Странгуляционная кишечная непроходимость - отдельный вид кишечной непроходимости, когда, кроме сжатия просвета кишки, возникает сжатие сосудов и нервов брыжейки, что быстро приводит к нарушению кровообращения в кишечнике и может вызвать некроз участка кишки.

Различают три вида странгуляционной кишечной непроходимости: заворот, узлообразование и защемления.

Заворот наблюдают в тех отделах кишечника, где есть брыжейка. Способствуют его появлению рубцы и сращения в брюшной полости, длинная брыжейка кишки, голодание с последующим переполнением кишечника грубой пищей, усиленная перистальтика кишечника. Узлообразование может возникать на любом уровне тонкой и толстой кишок, где подвижная брыжейка. Чаще узлы образуются из петель тонкой кишки и сигмовидной кишки. Защемительное кольцо формируется тонкой кишкой, а защемляется сигмовидная кишка.
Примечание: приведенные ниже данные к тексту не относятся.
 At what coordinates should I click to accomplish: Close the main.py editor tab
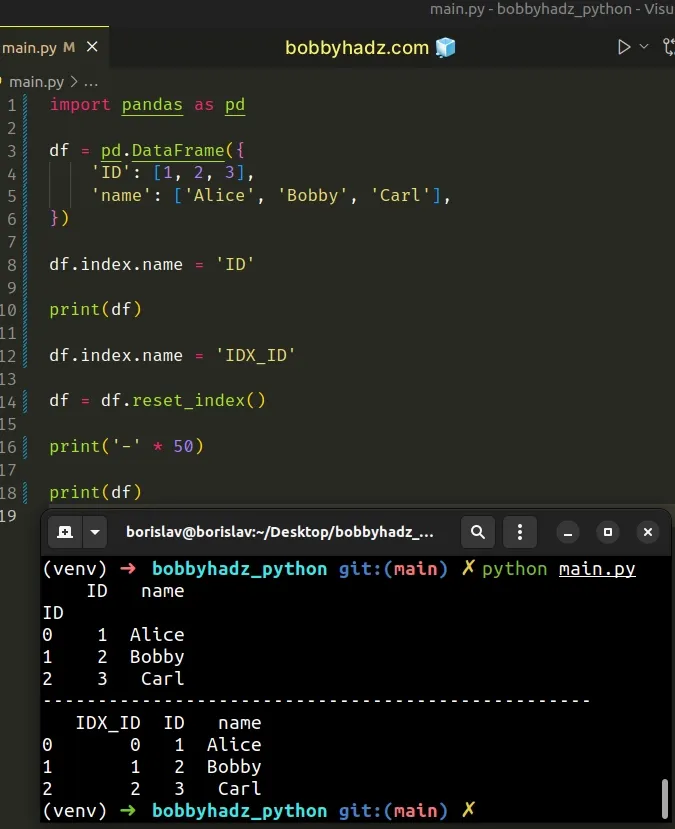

Заворот тонкой кишки чаще наблюдают в подвздошном отделе. Различают завороты по оси кишки и по оси брыжейки. Начало заболевания острое, боль имеет схваткообразный характер и локализуется в верхнем отделе брюшной полости или около пупка. Одновременно с болью появляются тошнота, рвота, которые не приносят облегчения. У всех больных быстро наступает задержка стула и газов. Лицо бледное, цианоз губ, выражение лица страдальческое, язык сухой. Пульс частый, слабого наполнения, артериальное давление снижено. В начале заболевания перистальтика заметна на глаз (симптом шланги), при аускультации выслушивают усиленные перистальтические шумы кишечника, живот нормальной конфигурации, мягкий, болезненный в месте странгуляции. Быстро появляются симптомы Валя. Через 6-8 часов все явления несколько уменьшаются. Перистальтика кишечника ослабевает или вовсе отсутствует. Часто можно определить симптомы Матье-Склярова, Кивуля, Спасокукоцкого. В анализе крови определяют нейтрофильный лейкоцитоз, эритроцитоз, увеличение гемоглобина, уменьшение количества альбумина, гипохлоремию. Рентгенологически диагностируют чаши Клойбера, расположенные в мезогастральном участке.